A few limitations of the present study are noted. First, entropy was derived from rs-fMRI BOLD signals that are indirect, coarse-grained indicators of neuronal activity. Thus, interpretations of the results shall be in the context of imaging signal acquisition. Second, estimating entropy requires noise influence to be minimized. Our concern about the denoising issue, however, was mitigated because of the observation that the trend of reduction in information content scales with severity of DOC in MCS and UWS patients, which was unlikely led by noise. In addition, PCA performed in this study eliminated a portion of nuisance components, offering an additional procedure for signal denoising. Third, another possibility is that systematic changes in the physiological conditions (blood pressure, breathing and heart beat rates, etc.) across subjects in the three groups may produce artificial changes in BOLD fMRI signals (e.g., the amplitude and variance) that affect the analysis of entropy. Considering this possibility, we performed a voxelwise standardization of BOLD fMRI signals (normalizing to zero mean and unity standard deviation, i.e., z-score) before applying low-pass filtering. Therefore, the effects of alterations of physiological parameters on the obtained results should be minimal.
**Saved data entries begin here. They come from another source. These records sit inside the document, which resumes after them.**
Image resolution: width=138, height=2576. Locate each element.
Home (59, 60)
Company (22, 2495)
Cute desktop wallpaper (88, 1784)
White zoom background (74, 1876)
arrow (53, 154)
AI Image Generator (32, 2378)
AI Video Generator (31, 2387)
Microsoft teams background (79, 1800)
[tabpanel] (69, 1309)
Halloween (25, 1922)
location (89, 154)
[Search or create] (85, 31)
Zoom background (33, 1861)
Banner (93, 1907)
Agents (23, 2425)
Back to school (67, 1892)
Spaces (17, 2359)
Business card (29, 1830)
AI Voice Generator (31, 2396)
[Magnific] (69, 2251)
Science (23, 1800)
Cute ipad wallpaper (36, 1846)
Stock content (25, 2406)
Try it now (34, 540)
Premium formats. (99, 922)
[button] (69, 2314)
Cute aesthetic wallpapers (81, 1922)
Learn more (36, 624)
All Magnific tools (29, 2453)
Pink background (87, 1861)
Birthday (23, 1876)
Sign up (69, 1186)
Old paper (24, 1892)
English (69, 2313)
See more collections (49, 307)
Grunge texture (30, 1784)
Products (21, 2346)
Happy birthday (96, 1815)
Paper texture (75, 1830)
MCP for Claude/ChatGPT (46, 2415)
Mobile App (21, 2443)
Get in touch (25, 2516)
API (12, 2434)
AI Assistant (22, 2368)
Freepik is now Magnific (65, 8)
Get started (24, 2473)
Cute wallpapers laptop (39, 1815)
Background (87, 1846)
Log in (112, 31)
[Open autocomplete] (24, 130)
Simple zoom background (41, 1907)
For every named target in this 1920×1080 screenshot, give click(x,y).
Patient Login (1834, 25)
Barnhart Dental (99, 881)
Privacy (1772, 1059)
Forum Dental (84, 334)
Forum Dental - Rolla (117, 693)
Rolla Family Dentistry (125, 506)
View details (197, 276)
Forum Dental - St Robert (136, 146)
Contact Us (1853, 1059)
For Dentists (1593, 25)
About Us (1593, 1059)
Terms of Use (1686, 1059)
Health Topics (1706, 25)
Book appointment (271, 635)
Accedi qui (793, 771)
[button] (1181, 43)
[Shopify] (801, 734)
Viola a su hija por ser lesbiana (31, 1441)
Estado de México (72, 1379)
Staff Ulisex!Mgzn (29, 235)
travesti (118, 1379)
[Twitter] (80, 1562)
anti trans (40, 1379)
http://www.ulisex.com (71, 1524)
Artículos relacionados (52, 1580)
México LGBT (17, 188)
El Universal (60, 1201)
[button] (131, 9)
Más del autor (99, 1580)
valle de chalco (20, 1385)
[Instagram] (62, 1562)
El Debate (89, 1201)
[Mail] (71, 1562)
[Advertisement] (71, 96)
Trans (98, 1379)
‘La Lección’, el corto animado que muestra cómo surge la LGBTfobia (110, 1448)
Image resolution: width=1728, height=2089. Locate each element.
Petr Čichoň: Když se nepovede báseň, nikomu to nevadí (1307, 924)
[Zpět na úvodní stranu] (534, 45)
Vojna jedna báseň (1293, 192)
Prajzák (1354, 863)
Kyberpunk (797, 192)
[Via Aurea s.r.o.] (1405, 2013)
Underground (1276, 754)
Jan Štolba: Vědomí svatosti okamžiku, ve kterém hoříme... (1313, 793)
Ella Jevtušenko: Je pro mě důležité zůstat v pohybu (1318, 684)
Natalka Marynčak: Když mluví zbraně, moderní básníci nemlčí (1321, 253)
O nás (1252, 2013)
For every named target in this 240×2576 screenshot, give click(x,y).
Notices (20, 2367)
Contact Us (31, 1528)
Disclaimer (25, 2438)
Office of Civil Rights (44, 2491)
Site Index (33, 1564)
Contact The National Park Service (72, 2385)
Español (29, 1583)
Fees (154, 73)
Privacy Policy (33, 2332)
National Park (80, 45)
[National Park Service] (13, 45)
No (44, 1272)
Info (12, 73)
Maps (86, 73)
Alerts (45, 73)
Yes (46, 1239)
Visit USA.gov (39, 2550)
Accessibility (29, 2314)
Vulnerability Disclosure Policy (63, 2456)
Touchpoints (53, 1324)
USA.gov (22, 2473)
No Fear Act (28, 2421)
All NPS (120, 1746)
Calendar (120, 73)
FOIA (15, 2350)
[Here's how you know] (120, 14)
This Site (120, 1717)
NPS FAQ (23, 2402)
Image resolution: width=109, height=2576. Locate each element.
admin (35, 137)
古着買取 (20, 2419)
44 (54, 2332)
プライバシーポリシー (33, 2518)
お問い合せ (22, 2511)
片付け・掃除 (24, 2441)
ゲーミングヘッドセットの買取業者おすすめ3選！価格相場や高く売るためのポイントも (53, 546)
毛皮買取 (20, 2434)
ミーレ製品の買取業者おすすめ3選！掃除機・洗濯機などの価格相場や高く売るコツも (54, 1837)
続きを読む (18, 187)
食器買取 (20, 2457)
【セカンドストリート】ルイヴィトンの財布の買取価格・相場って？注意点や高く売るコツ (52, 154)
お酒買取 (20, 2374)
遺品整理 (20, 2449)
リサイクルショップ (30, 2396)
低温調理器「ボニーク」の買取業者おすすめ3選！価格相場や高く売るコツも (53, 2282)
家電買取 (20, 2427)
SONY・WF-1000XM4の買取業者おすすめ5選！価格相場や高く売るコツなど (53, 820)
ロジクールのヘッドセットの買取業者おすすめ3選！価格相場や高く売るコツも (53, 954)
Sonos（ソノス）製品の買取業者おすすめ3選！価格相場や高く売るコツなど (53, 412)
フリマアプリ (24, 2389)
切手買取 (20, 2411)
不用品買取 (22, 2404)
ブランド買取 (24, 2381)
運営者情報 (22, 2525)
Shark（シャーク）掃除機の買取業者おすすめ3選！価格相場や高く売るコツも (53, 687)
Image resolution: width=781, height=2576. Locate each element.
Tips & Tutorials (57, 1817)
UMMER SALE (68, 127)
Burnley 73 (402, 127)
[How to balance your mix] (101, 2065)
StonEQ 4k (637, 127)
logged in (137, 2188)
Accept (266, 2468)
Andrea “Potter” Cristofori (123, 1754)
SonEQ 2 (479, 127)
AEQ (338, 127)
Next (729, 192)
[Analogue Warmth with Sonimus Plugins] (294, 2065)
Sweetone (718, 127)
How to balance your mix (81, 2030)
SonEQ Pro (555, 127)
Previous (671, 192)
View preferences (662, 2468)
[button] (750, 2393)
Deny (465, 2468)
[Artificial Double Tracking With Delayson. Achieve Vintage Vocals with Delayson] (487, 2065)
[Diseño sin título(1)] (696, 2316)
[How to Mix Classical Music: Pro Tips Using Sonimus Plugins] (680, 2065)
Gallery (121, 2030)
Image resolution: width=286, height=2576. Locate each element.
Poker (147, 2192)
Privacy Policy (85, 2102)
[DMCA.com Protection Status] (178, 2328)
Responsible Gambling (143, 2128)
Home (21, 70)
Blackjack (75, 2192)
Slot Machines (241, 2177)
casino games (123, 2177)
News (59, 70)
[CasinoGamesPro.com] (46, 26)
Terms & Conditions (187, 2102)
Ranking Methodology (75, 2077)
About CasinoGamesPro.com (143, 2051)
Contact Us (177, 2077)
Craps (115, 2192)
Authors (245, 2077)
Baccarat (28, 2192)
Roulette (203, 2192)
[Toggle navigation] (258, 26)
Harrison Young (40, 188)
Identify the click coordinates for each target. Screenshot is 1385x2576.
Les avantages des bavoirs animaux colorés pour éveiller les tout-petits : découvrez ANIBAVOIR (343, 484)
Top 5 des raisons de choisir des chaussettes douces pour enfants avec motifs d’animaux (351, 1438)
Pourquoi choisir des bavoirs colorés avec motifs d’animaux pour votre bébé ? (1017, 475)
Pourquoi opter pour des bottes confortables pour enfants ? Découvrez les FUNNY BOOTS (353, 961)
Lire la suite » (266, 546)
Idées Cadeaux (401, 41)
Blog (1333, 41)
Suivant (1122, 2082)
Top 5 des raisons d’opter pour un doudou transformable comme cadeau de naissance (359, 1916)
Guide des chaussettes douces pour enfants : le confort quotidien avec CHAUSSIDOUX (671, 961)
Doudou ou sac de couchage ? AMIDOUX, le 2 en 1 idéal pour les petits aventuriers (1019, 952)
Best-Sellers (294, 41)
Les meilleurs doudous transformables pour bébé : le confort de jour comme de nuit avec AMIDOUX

In summary, using a novel PCA-based approach to quantitatively assess the entropy carried by rs-fMRI signals across individual neuroanatomically defined brain regions, we show in the theoretical context that the diminished state of consciousness in MCS and UWS patients is associated with a reduction in information content in the brain compared with healthy individuals. Importantly, our findings reveal differential patterns of reduction in information content in the sensory and memory compared with cognitive systems in MCS and UWS patients, which are consistent with their respective clinical symptoms. Together, the findings suggest a systems-level mechanism in terms of the alteration of regional information content in the brain that may underlie consciousness disorders in MCS and UWS patients.